— start Text segment —

Re: xpdf 0.90 announcement (was Re: [htdig] parse_doc.pl slow)


Frank Guangxin Liu (frank@ctcqnx4.ctc.cummins.com)
Thu, 12 Aug 1999 15:30:04 -0500 (EST)


On Thu, 12 Aug 1999, Gilles Detillieux wrote:

>
> According to Frank Guangxin Liu:
> > Here is how I tested it:
> > pdftotext.old -rawdump test.pdf
> > grep F_Table test.txt
> > can't find any match. (F_Table is a word in the landscape table
> > on Page 54 of 72).
> >
> > pdftotext.new -raw test.pdf
> > grep F_Table test.txt
> > found the match!!
> >
> > I understand the "test.txt" generated from the new pdftotext
> > still looks funny (unformated) for those landscape tables
> > (Page 48 and beyond), but at least it has all the words in
> > there which is all htdig cares.

— end Text segment —

## Direction 1:
In the pdftotext post, shorten the paragraph that begins "I understand the "test.txt" generated" while keeping its main facts.
## Direction 2:
Copy out all of the entries below word for word, without the pictures.

— start Extracted records —

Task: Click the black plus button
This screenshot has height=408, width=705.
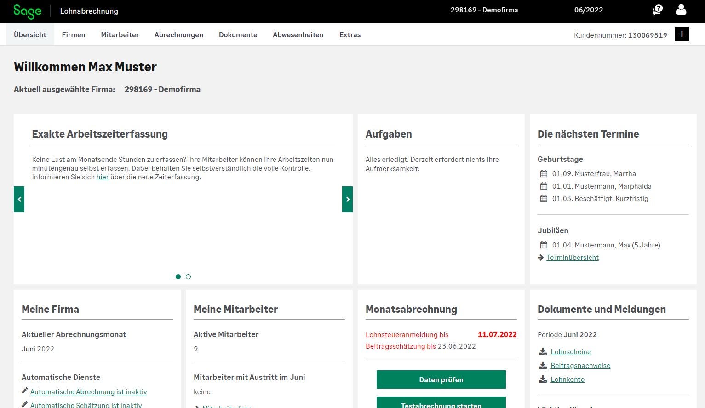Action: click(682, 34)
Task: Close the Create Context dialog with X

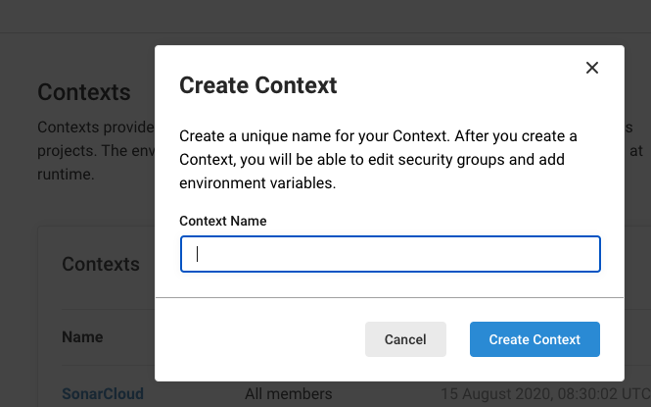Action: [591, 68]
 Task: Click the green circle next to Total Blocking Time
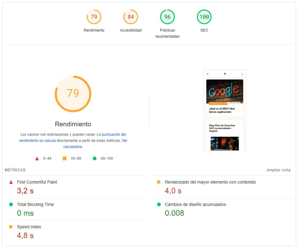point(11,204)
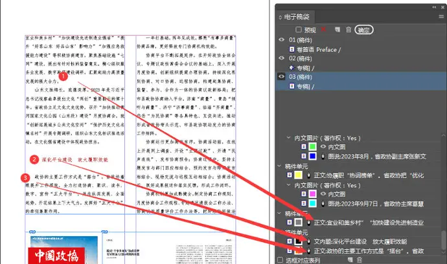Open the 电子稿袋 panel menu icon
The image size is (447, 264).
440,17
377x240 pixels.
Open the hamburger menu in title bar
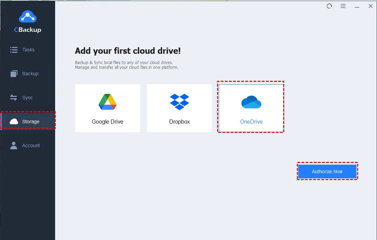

— end Extracted records —

## Correct response 1:
The test.txt made by the new pdftotext still looks unformatted for the landscape tables from page 48 on. But it contains all the words, and that is all htdig needs.

## Correct response 2:
Task: Click the black plus button
This screenshot has height=408, width=705.
Action: click(682, 34)
Task: Close the Create Context dialog with X

Action: [591, 68]
 Task: Click the green circle next to Total Blocking Time
point(11,204)
Open the 电子稿袋 panel menu icon
The image size is (447, 264).
440,17
377x240 pixels.
Open the hamburger menu in title bar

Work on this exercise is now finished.